Provided material »
*** Block opens ***

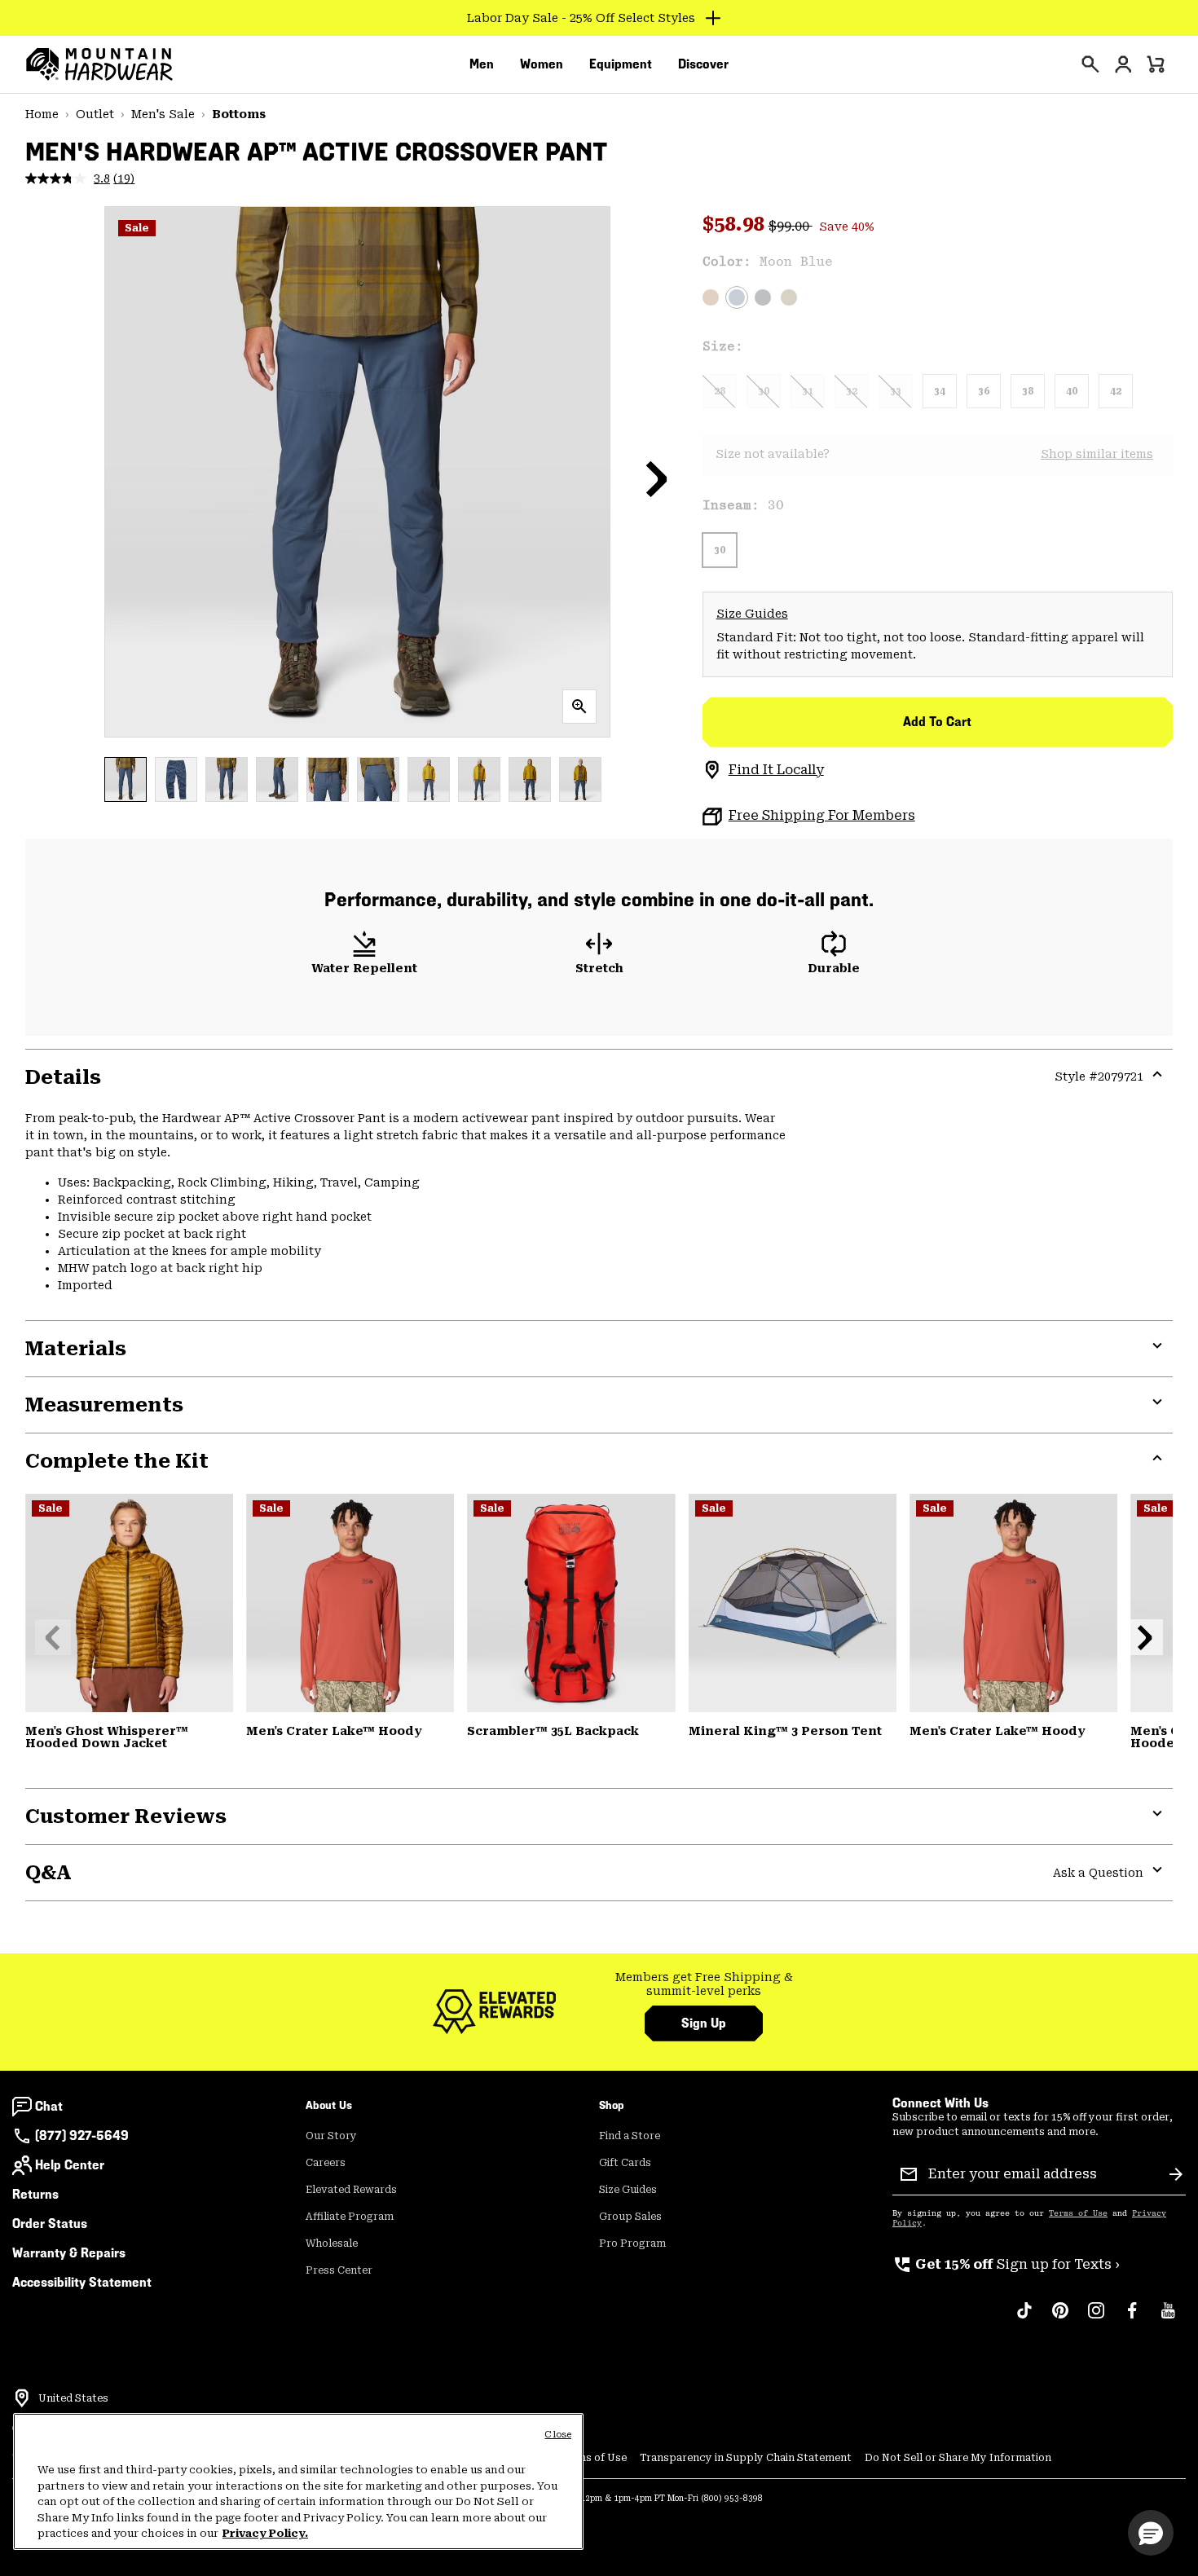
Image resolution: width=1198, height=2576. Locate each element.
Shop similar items (1097, 453)
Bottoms (239, 114)
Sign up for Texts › (1006, 2264)
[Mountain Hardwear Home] (99, 64)
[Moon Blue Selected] (736, 297)
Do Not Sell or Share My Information (958, 2458)
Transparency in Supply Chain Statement (746, 2458)
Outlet (95, 114)
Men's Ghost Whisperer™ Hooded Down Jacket (106, 1737)
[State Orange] (571, 1603)
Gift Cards (625, 2163)
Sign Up (703, 2023)
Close (557, 2434)
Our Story (331, 2136)
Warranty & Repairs (69, 2253)
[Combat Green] (788, 297)
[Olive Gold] (129, 1603)
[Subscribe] (1176, 2174)
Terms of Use (1078, 2213)
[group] (703, 1985)
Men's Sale (163, 114)
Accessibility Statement (82, 2282)
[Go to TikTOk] (1024, 2318)
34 (939, 391)
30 (763, 391)
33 (895, 391)
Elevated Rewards (351, 2189)
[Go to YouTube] (1168, 2318)
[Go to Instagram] (1096, 2318)
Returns (35, 2194)
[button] (657, 478)
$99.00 (791, 226)
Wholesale (332, 2243)
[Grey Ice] (792, 1603)
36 (983, 391)
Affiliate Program (350, 2216)
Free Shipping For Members (822, 815)
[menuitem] (481, 64)
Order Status (49, 2223)
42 (1115, 391)
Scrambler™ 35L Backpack (553, 1730)
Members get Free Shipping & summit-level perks (704, 1984)
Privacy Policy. (265, 2533)
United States (73, 2398)
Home (42, 114)
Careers (326, 2163)
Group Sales (630, 2216)
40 (1071, 391)
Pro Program (632, 2243)
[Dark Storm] (762, 297)
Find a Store (629, 2136)
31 (807, 391)
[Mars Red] (350, 1603)
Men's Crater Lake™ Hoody (334, 1730)
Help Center (69, 2165)
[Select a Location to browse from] (22, 2398)
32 (851, 391)
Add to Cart (937, 721)
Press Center (339, 2270)
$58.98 (736, 224)
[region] (298, 2481)
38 (1027, 391)
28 (719, 391)
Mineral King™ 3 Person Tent (785, 1730)
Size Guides (752, 613)
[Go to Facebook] (1132, 2318)
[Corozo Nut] (710, 297)
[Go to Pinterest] (1060, 2318)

*** Block closes ***

Try it »
Set down the data above verbatim, omitting every image.

Problem solution »
Image resolution: width=1198, height=2576. Locate each element.
Shop similar items (1097, 453)
Bottoms (239, 114)
Sign up for Texts › (1006, 2264)
[Mountain Hardwear Home] (99, 64)
[Moon Blue Selected] (736, 297)
Do Not Sell or Share My Information (958, 2458)
Transparency in Supply Chain Statement (746, 2458)
Outlet (95, 114)
Men's Ghost Whisperer™ Hooded Down Jacket (106, 1737)
[State Orange] (571, 1603)
Gift Cards (625, 2163)
Sign Up (703, 2023)
Close (557, 2434)
Our Story (331, 2136)
Warranty & Repairs (69, 2253)
[Combat Green] (788, 297)
[Olive Gold] (129, 1603)
[Subscribe] (1176, 2174)
Terms of Use (1078, 2213)
[group] (703, 1985)
Men's Sale (163, 114)
Accessibility Statement (82, 2282)
[Go to TikTOk] (1024, 2318)
34 (939, 391)
30 (763, 391)
33 (895, 391)
Elevated Rewards (351, 2189)
[Go to YouTube] (1168, 2318)
[Go to Instagram] (1096, 2318)
Returns (35, 2194)
[button] (657, 478)
$99.00 (791, 226)
Wholesale (332, 2243)
[Grey Ice] (792, 1603)
36 (983, 391)
Affiliate Program (350, 2216)
Free Shipping For Members (822, 815)
[menuitem] (481, 64)
Order Status (49, 2223)
42 (1115, 391)
Scrambler™ 35L Backpack (553, 1730)
Members get Free Shipping & summit-level perks (704, 1984)
Privacy Policy. (265, 2533)
United States (73, 2398)
Home (42, 114)
Careers (326, 2163)
Group Sales (630, 2216)
40 (1071, 391)
Pro Program (632, 2243)
[Dark Storm] (762, 297)
Find a Store (629, 2136)
31 (807, 391)
[Mars Red] (350, 1603)
Men's Crater Lake™ Hoody (334, 1730)
Help Center (69, 2165)
[Select a Location to browse from] (22, 2398)
32 (851, 391)
Add to Cart (937, 721)
Press Center (339, 2270)
$58.98 (736, 224)
[region] (298, 2481)
38 (1027, 391)
28 (719, 391)
Mineral King™ 3 Person Tent (785, 1730)
Size Guides (752, 613)
[Go to Facebook] (1132, 2318)
[Corozo Nut] (710, 297)
[Go to Pinterest] (1060, 2318)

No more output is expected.